**Passage provided:**
--- --- ---

The New York City television station WPIX first broadcast its yule log “show” on Christmas Eve 1966, fifty years ago tonight.
It was a brilliant idea that the president of WPIX, Fred Thrower, had that year: give New York City’s many apartment dwellers an old-timey Christmas fireplace like the one they had never had for the night on their virtual hearth, the television. The station tossed out several thousand dollars worth of advertising in order to air two continuous hours of a fire burning in a fireplace. The advertisers may have wound up the ones gnashing their teeth, though, as a few hours of a burning log in a fireplace won the city’s ratings for the night. It was an idea that was instantly loved.
Since 1969, the original recording had been believed to be lost. WPIX announced this month that the original tape was found this year, was digitally restored, and will be aired from 11:00 p.m. till Midnight Mass at St. Patrick’s Cathedral. The above pretty much describes the TV viewing in my house on Christmas Eve when I was 10 or so.
(Anything that can make me feel like I am 10 on Christmas Eve seems to me to be a good thing.)
The Yule Log show was also Mr. Thrower’s way of giving his WPIX employees Christmas Eve off. Pop a tape in and go home to be with family.
WPIX usually played music, orchestral arrangements (Mantovani-type stuff) of Christmas carols.
There was a secret behind the perpetually burning log, of course. The burning fireplace was not shown live but was instead a two-minute clip of a film of a roaring fire in a fireplace that was looped every ten to fifteen seconds or so. In the videos below, watch and you’ll see the video stutter every few seconds as it loops back to the start.
Friends a bit older than I am and who were not unacquainted with smoking home-crafted cigarettes told me of watching the Yule Log burn for hours each Christmas Eve, that some of them would spend time in an attempt to see if the log, would … well, burn, at all.
The fireplace that was originally used is one in Gracie Mansion, the official residence of New York City’s mayor. WPIX’s crew removed the grate from the fireplace to get closer to the fire with their camera and they thus managed to destroy a $4000 rug when the fire threw a spark into the room that the grate would have retained.

--- --- ---

**Dataset extract:**

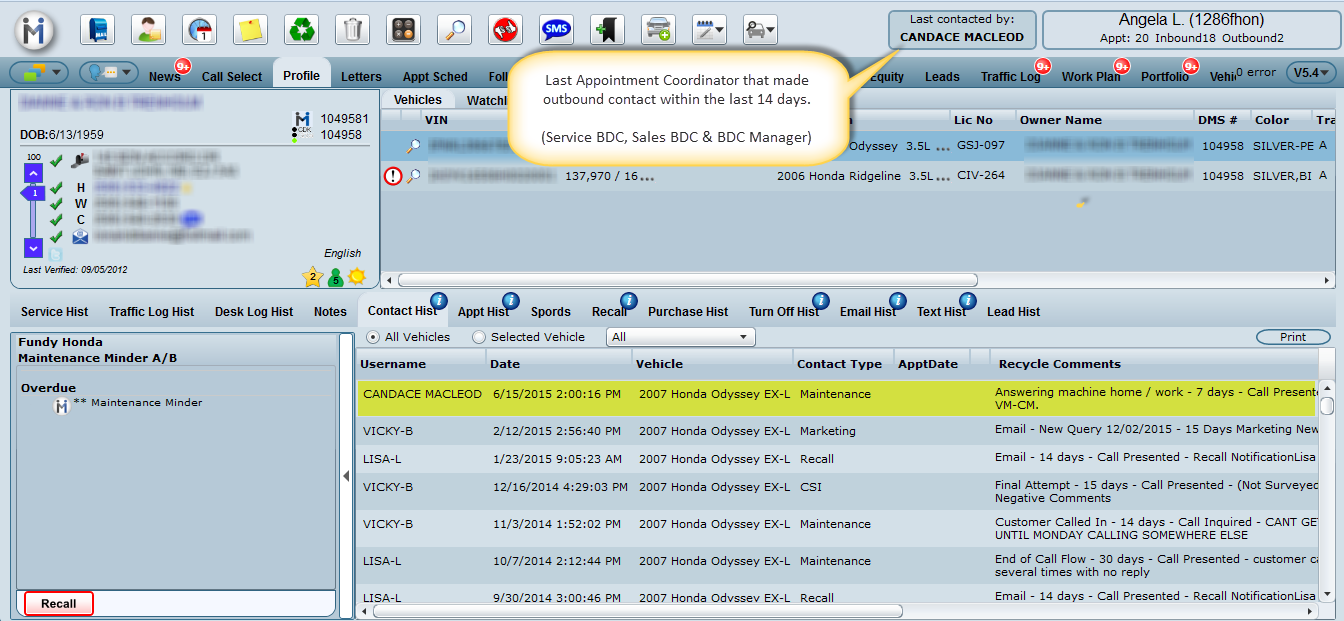Viewport: 1344px width, 621px height.
Task: Click the green recycle icon
Action: point(301,30)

--- --- ---

**What the task asks:** Please summarize the WPIX yule log text in two sentences.

**Worked solution:** The New York City television station WPIX first aired its yule log show on Christmas Eve 1966, when station president Fred Thrower gave up several thousand dollars of advertising to broadcast two continuous hours of a fireplace fire, which won the city's ratings that night and also gave his employees Christmas Eve off. The original recording, made at a fireplace in Gracie Mansion and believed lost since 1969, was found this year, digitally restored, and is set to air from 11:00 p.m. until Midnight Mass at St. Patrick's Cathedral.